Autor do requerimento da sessão, o deputado Átila Lira, do Piauí, recordou a importância da parceria do poder público com o setor produtivo ao longo das últimas décadas: “Países que desejam crescer de forma sustentável precisam valorizar sua indústria e criar condições para que ela seja competitiva, inovadora e capaz de gerar emprego de qualidade”.
O parlamentar destacou o programa Mover, Mobilidade Verde e Inovação, apontando que já impulsiona investimentos próximos de R$ 200 milhões por parte de montadoras e fornecedores: “É um sinal claro de que, quando criamos condições claras, o setor responde com confiança e disposição para investir. E este é apenas o começo”.
O presidente da Fenabrave, Arcélio Júnior, destacou a evolução da frota nacional ao longo das últimas décadas: “Passamos de 800 mil veículos registrados para mais de 90 milhões de unidades, sem contar as motocicletas”. Segundo ele iniciativas como o programa Carro Sustentável reforçam o papel do setor não apenas na produção mas, também, na comercialização e na manutenção de veículos: “Mover o Brasil é muito mais do que fabricar. É vender, reparar, envolver pessoas, famílias e gerações, trazendo novas tecnologias e ampliando o acesso ao consumo”.
Em seu discurso o presidente da Anfavea, Igor Calvet, fez um resgate histórico das sete décadas da entidade, fundada em 1956 em meio a um momento decisivo de industrialização do País. Ele destacou o papel do GEIA, Grupo Executivo da Indústria Automobilística, na estruturação do setor, ao sistematizar a produção de veículos e reduzir a dependência de peças importadas: “Esta não é apenas a história de uma entidade representativa, mas de uma indústria que cresceu junto com o Brasil e ajudou a construir parte importante da nossa base produtiva”.

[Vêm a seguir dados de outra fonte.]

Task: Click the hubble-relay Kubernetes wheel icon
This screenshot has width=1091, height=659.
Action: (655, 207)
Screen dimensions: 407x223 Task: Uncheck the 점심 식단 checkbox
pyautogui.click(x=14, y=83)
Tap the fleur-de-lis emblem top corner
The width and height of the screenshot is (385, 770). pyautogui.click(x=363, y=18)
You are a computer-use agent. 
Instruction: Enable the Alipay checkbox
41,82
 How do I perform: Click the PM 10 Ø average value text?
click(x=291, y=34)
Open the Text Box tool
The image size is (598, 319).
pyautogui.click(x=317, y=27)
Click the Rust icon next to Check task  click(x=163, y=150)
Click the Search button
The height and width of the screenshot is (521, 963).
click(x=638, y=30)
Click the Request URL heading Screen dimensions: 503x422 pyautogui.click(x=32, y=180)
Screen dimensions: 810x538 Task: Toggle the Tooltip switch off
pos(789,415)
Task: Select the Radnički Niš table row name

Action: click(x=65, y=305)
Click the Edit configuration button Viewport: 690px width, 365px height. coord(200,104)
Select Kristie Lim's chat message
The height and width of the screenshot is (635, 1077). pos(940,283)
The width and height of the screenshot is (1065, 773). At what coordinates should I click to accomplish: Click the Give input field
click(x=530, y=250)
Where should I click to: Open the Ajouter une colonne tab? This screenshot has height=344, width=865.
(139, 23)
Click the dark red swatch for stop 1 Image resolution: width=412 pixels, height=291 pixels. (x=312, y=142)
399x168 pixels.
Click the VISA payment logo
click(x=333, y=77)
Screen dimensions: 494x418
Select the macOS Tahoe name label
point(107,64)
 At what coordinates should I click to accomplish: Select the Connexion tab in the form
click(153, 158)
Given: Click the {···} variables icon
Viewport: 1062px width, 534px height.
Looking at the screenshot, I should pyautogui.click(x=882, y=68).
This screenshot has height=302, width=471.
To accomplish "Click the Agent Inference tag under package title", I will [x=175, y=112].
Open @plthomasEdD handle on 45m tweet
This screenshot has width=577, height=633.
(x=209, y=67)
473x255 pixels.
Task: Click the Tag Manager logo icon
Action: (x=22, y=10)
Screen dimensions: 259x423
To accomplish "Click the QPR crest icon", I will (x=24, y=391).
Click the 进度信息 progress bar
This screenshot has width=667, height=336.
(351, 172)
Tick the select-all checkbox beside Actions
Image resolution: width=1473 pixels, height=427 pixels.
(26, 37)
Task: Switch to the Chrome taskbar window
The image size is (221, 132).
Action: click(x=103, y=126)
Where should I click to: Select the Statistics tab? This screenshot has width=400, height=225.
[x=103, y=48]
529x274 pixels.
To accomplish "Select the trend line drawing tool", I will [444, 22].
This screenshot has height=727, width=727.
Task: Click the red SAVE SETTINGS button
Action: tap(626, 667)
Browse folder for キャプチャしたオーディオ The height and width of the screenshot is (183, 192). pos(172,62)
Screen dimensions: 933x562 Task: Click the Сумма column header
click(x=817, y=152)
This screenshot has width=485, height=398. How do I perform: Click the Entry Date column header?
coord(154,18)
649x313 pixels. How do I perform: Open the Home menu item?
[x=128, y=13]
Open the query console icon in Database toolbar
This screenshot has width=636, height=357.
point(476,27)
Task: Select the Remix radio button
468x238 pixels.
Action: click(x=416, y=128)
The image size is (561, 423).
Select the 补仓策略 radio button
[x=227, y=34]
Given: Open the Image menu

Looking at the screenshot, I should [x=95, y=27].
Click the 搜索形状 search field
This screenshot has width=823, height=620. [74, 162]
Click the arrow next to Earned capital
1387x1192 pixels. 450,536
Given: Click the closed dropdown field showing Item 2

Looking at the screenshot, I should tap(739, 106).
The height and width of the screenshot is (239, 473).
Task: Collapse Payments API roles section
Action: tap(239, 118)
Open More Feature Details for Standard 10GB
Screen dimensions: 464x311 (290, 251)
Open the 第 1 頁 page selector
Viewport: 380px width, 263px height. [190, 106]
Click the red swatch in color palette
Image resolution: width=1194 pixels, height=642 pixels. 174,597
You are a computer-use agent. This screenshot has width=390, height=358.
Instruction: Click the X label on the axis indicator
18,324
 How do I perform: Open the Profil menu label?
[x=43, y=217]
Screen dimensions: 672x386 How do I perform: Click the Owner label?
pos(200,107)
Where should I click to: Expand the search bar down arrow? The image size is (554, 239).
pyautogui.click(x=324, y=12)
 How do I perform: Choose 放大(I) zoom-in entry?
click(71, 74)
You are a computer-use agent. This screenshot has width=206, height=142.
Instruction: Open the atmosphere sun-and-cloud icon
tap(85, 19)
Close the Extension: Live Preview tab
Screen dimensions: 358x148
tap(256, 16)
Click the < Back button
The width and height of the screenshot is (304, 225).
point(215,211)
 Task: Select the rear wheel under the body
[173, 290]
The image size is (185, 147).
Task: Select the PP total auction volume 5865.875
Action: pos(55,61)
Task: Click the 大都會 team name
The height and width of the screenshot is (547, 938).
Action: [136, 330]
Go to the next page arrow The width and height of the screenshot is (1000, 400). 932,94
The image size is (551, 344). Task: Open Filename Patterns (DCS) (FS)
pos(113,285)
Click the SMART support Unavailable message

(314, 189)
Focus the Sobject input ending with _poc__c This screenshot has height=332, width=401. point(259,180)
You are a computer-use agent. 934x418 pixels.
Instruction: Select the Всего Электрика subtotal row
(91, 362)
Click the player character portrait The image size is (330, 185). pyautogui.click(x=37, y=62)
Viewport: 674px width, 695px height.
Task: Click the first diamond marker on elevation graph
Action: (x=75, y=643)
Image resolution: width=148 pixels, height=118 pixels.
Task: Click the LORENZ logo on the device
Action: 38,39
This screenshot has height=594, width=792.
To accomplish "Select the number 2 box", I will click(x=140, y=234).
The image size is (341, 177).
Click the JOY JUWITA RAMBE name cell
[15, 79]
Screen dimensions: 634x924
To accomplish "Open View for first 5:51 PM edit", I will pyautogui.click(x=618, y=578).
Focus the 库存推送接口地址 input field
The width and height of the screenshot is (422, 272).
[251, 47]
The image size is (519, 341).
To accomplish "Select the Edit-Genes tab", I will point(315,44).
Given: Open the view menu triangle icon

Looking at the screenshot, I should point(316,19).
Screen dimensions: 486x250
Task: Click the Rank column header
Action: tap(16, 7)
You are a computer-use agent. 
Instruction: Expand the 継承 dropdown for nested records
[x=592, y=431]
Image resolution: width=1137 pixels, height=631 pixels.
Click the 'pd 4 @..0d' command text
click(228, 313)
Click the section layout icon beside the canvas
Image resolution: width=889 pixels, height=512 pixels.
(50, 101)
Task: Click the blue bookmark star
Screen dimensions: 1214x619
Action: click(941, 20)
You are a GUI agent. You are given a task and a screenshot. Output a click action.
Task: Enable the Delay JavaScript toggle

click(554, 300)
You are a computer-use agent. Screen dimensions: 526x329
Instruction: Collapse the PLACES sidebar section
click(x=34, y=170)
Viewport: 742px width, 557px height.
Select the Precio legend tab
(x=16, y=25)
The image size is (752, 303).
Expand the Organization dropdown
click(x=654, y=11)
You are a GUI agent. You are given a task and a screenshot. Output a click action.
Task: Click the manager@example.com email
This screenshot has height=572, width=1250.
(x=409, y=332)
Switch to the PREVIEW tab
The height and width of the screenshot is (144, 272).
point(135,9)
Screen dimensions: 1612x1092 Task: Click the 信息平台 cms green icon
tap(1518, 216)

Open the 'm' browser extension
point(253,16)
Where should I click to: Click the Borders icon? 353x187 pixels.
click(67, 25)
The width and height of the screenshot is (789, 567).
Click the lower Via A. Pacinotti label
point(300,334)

Calvet também ressaltou a presença da indústria automotiva no cotidiano da população: “No campo, com tratores e colheitadeiras, nas estradas, com máquinas de construção e caminhões, e nas cidades, com carros e ônibus que garantem o deslocamento diário de milhões de brasileiros. É uma indústria essencial para o Brasil acontecer”.